Bottom line, I think you should call Jeff and talk to him directly. He is the best source to answer your questions above.

this photo might help illustrate what I'm talking about above. the top half of the triangle (above the square plug) was sanded 400G just before the final top coat was applied, the bottom half was not. you can see the difference in how the 6000 has pulled down a bit more flat on the sanded part of the sample.


----------



## d38 (Sep 6, 2017)

No response yet, but only been a few hours. Hope to hear from him by afternoon Friday.
Lots of great info here everyone. 
Yep, I have a lot to learn. Will need to practice on several scrap boards before the real ones.
I'll use Mohawk Ultra Penetrating Stain. Water cleanup, non-grain raising. Went to Council Bluffs IA to discuss with the supplier and selected a couple bottles. 
Spray gun - pretty sure Fuji. Jeff at Homestead Finishing said the Semi-Pro 2-stage will work, but the Mini-Mite 3 stage will be better. And I believe the Mini-Mite 3 T70 gun is all stainless in the fluid path. I'll most likely buy the sprayer from Jeff, and a quart of General Finish Exterior 450 to experiment with also. He replied to my email same day that GF 450 would be his product choice.


----------



## AandCstyle (Mar 21, 2012)

Wayne, I was a total novice when I started spraying with EM6000 and it is very easy to learn. I think all the Target products I have used are pretty forgiving, but the 6000 is my favorite. The EM1000 might give a bit more "depth" to the finish, but it is not essential, IMO. If you join Jeff's Finishing Zone, you will get emails about 25% off sales every month so you don't have to hurry for that reason. He is a great guy, but is a bit of a one man band, I think he has less than a dozen employees. Regarding learning to spray, you might consider Jeff Jewitt's book Spray Finishing Made Simple. Since there is no cost difference, I would use the EM9300 for your application. HTH


----------



## Johnny_Yuma (Nov 29, 2009)

I've sprayed 100+ gallons of EmTech and have been pretty happy with it, although I have moved on to Milesi.

Things to know before spraying 9300.

*1st-* it's always a good idea to seal oak before you spray it with a waterborne top coat.
EM1000 is a nice sealer.
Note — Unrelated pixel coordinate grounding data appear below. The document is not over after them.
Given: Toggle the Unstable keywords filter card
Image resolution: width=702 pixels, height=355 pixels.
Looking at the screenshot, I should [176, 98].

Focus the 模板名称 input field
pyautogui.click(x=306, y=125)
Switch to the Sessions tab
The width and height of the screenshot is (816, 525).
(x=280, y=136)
I love adding a 1/4oz of general finish medium brown dye stain to about 30 oz of 1k to bring the wood to life.

*2nd-* you definitely want to seal oak (and walnut!!) before spraying with 9300. One of the nice things about 9300 is that you can cut it 50% and use it as your seal coat, although I do not recommend doing that over any water based color that hasn't dried for at least 24 hours. And even then it can be trouble with some products.
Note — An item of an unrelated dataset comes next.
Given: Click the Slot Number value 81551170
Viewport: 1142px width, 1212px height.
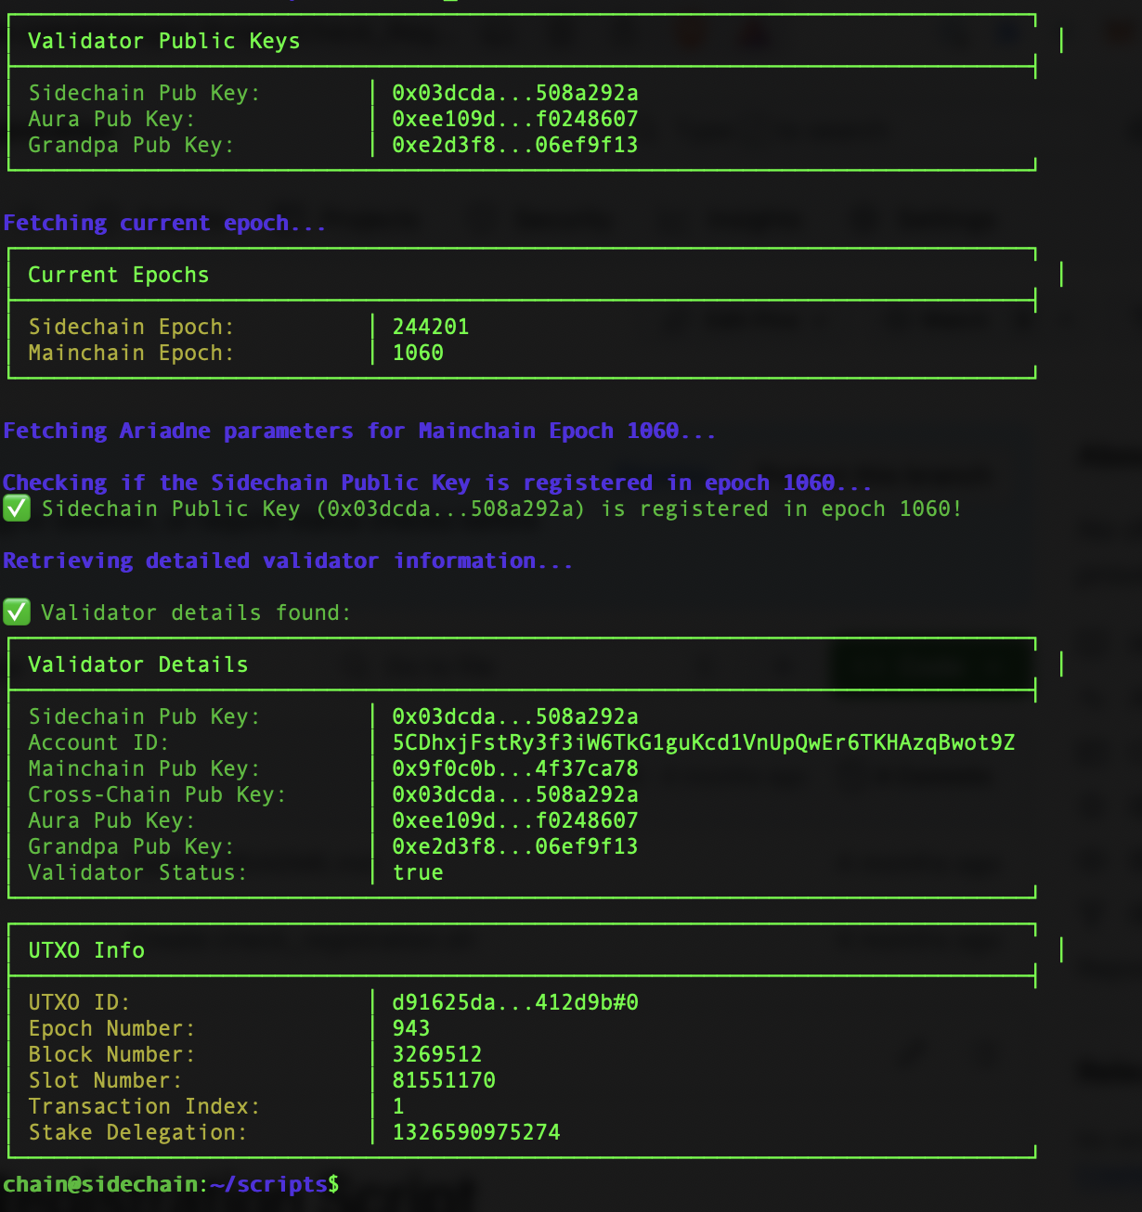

*3rd-* 9300 is probably the least forgiving of all Jeff's products.

Now with all that said, I think you'd be better off spray General Finishes Exterior 450. It is the only GF top coat I would recommend.


----------



## d38 (Sep 6, 2017)

Got the new Target Coatings promo code, so thought I'd price a quart each of EM1000 sealer and EM9300, and 8 oz Retarder. 
Holy cow, it showed $58 shipping?


> ?


?? Is it really that high, or is actual shipping much more reasonable? So I didn't continue the transaction. 
I thought a quart to practice with to decide if I can figure out how to use it would be a nice idea. 
But if $42 (with the promo code) of product requires $58 shipping, I'll start with GF 450 and if the 450 works well for me, I'll go with it. But I was hoping to experiment with both, then decide.


----------



## retfr8flyr (Oct 30, 2013)

His shipping is a little high but that sounds off. I paid $43 shipping for 2 gallon cans.


----------



## tdwilli1 (Jan 21, 2014)

> Got the new Target Coatings promo code, so thought I d price a quart each of EM1000 sealer and EM9300, and 8 oz Retarder.
> Holy cow, it showed $58 shipping?
> 
> 
> ...


I was in the same boat when I first wanted to try it. I also didn't finish the purchase after seeing the shipping charge. After a while I decided to see if there was a local distributor/retailer. I was able to find out that one of the Miller Paint stores here in Portland has them. So I was able to run downtown and pick some up without that cost prohibitive charge. I've picked up lots of 6000 from them. So if there are any Miller Paint stores in your area you might want to call all of them to see if they carry it.


----------



## AlaskaGuy (Jan 29, 2012)

It would cost me 140.81 total (price and shipping) for a gallon.


----------



## AandCstyle (Mar 21, 2012)

The shipping cost for gallons is "reasonable", but the cost to ship quarts is almost the same as the cost of the quart of product. I wish Jeff would make his line available through Amazon.


----------



## d38 (Sep 6, 2017)

Yesterday I tried Facebook messaging - Jeff replied in about an hour. Glad that worked!
I kept the question short and sweet-need UV protection, first time with water-based and most likely ordering a Fuji 3 stage HVLP. 
He replied that both the EM2000 and EM9300 would work great for my window trim, but recommended EM9300 because he said it will spray better in the 3 stage gun system's lower pressure. So I'll order EM9300 and EM1000 sanding sealer with his current sale. 
Just need to decide on semi-gloss or satin for the window jambs/trim and I'll be set.


----------